Is overdiversification a problem?

Mar 30, 2015
 

In the overall scheme of investor problems, over diversification isn't the worst sin. Having too many holdings won't wreak the same havoc that undersaving will, or performance-chasing.

Nevertheless, at Morningstar we believe that there's a practical risk to being too diversified. When you own too many stocks and mutual funds, it becomes nearly impossible to get a good knowledgeable grasp on each holding. When you lose your focus, you lose your competitive advantage as an investor. Instead of having a competitive insight, you begin to run the risk of missing things.

Christine Benz, Mornigstar’s director of personal finance who is based in Chicago, says that for every single portfolio she receives that is whippet-thin -- without an excess stock, fund or ETF to spare – she comes across 10 more that have 50, 60 or even 100 individual holdings. She refers to over diversification as portfolio sprawl and believes that it can add to investors' oversight challenges.

It can simply be difficult to keep track of the fundamentals of so many holdings, especially if those holdings include individual stocks along with actively managed mutual funds of various categories. The investor with too many holdings may have trouble figuring out asset allocations or knowing when or how to rebalance.

No matter how logical an investor you believe you are, you could get carried away and buy on whims or fall for the latest market craze. Some investors pick up certain funds or stocks which have a “cult status” so to speak. Splintering your portfolio into too many different funds and can dilute the impact of any one investment. An overdiversified portfolio can stunt returns and amplify risk. By blindly assuming more is safer, overdiversification gives a false sense of security.

Cut off the excess

You need to diversify smartly. Having a glut of funds is not smart diversification. For instance, a portfolio with three mid- and small- cap funds, three sector funds, an index fund and three large-cap funds is not a well diversified one just because it has 10 funds.

Does the index fund track a large-cap index such as the Nifty or Sensex? That would translate into four large-cap funds. Are three sector funds necessary when the other funds are diversified equity funds investing in all the relevant sectors? Does one need an exposure to three different mid-cap funds or would two just suffice – one with a value blend and the other with a growth tilt? Does the overall portfolio have sufficient debt exposure since none of the funds are balanced or debt oriented? Such questions would need to be answered when viewing the portfolio as a whole and preferably with the help of a financial adviser.

When trimming the flab, view in totality your portfolio of equity, debt and tax planning instruments.

Consolidate the portfolio

Reduce the number of holdings in your portfolio and ensure that each is best of breed. But don’t focus exclusively on trailing returns. If you find duplicative holdings in a similar space, the natural tendency is to kick to the curb the one with the lower trailing returns. By focusing disproportionately on investments with happy-looking trailing returns -- especially over the past 1 to 3 years, investors may inadvertently tilt their portfolios toward higher-risk, higher-volatility investments. To understand how to use returns in streamlining your portfolio, read Does past performance matter?

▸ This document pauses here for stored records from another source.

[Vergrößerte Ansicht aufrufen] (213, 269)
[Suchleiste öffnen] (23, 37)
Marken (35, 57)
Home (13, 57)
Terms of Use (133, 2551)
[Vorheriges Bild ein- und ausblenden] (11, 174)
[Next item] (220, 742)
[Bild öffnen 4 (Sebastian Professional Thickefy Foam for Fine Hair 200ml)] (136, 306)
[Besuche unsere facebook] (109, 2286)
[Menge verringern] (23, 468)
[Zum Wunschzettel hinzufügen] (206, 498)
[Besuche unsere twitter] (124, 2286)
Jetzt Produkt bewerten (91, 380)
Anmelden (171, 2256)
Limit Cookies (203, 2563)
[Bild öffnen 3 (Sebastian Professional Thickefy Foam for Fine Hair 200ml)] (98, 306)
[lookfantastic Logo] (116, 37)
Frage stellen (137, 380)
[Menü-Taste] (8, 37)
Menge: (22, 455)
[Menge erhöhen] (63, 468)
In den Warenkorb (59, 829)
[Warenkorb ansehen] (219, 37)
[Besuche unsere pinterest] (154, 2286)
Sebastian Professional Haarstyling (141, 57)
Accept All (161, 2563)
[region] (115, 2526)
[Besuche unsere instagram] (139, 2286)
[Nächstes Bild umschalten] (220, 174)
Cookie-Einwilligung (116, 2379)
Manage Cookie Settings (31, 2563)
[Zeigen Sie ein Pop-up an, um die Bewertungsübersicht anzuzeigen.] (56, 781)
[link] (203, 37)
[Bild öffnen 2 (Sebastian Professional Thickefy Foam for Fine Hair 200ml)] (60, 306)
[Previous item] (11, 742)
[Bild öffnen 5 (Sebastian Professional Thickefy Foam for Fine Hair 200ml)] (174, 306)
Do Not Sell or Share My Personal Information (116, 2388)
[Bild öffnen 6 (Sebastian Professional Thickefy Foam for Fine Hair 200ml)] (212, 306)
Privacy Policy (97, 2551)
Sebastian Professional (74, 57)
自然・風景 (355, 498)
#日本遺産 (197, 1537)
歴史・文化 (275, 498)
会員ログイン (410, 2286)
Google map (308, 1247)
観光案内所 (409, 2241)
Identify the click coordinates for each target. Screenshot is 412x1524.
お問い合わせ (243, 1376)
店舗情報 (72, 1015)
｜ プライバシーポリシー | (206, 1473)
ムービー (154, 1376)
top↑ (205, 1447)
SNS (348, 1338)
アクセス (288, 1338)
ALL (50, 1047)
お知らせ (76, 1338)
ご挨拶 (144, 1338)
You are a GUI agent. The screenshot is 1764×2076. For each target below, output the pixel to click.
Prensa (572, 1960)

Investing in stocks directly

Many investors use mutual funds for the bulk of their portfolios while also maintaining a smaller basket of stocks on the side. If that describes your setup, reflect on your past behaviour and performance as a stock investor. If you have tended to do your homework on your companies and have generated strong performance with this part of your portfolio, that may argue for making individual stock holdings an even larger part of your portfolio than they already are. But if you have amassed a portfolio of individual equities more haphazardly -- and monitored them not at all -- it's a good time to ask yourself what those small positions are actually doing for you. If your total position is fairly small, it's adding to the clutter in your portfolio but doesn't have the potential to dramatically alter your bottom line, for better or for worse.

It is not without reason that diversification is referred to as the only free lunch in investing. But it is possible to have too much of a good thing.